What you are asked to do: Please return all lines in the listing holding the word "target".

Records provided:
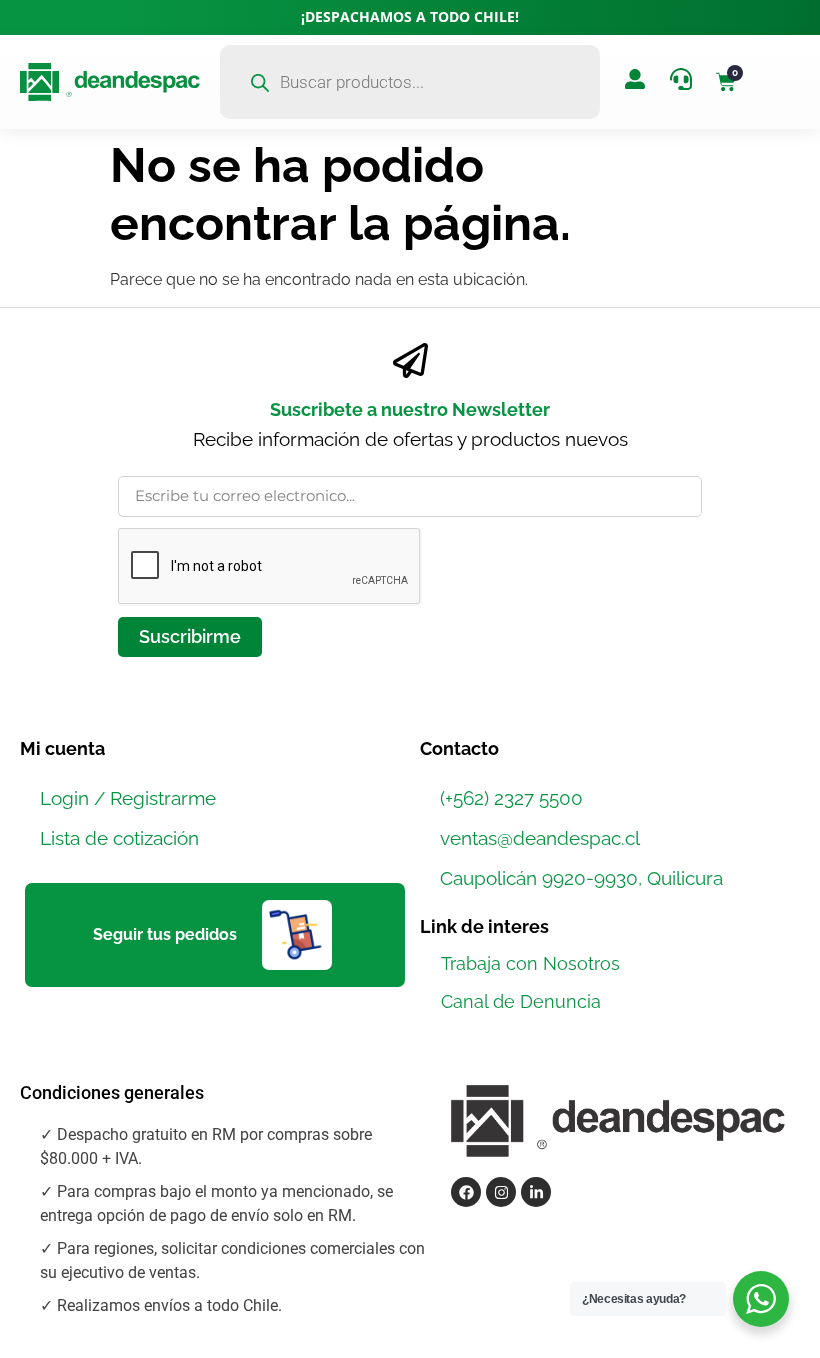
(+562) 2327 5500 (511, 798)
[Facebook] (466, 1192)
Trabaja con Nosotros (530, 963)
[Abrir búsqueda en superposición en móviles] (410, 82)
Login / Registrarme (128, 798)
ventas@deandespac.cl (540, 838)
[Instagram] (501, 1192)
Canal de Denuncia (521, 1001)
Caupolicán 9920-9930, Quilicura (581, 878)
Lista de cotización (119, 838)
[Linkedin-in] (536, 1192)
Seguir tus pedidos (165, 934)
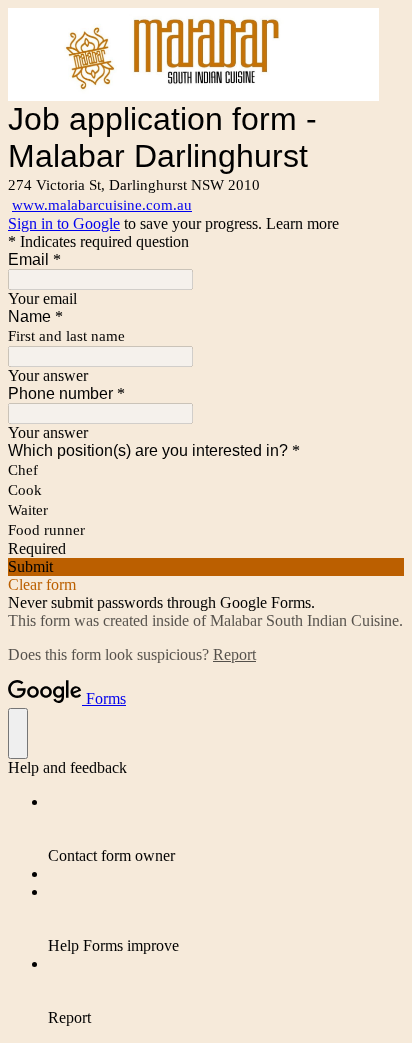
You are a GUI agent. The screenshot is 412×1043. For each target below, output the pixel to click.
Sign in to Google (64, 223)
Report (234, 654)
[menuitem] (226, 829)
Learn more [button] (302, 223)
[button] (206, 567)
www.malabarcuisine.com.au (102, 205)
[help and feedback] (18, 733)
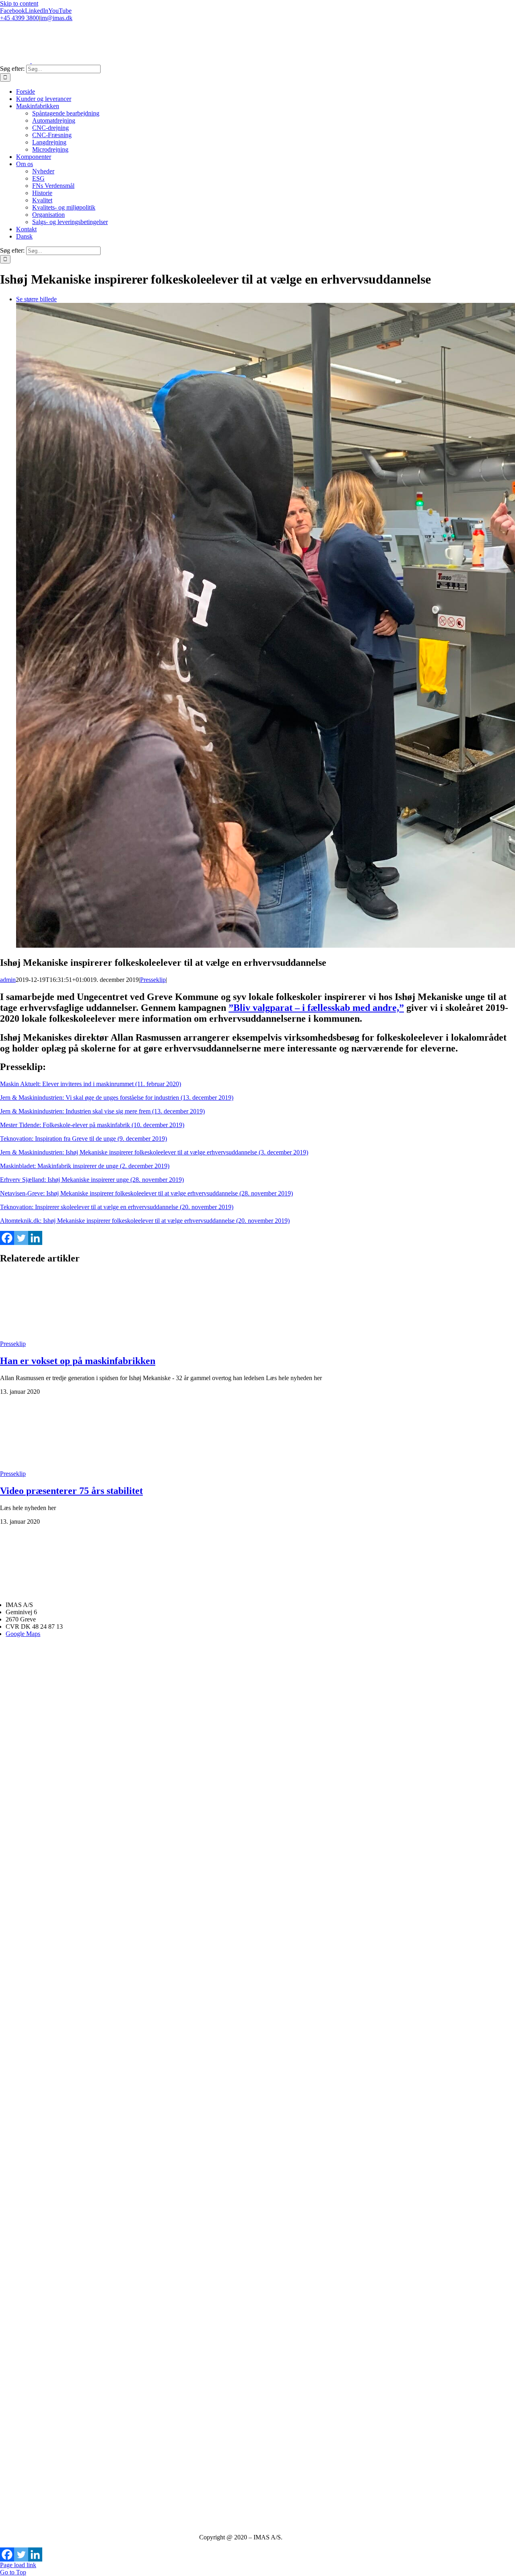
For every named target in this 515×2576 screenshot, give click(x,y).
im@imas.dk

Task solution:
You are a GUI agent. The screenshot is 412×1043. For each target below, output the pixel to click.
For every named target in this 515×2576 screenshot, give click(x,y).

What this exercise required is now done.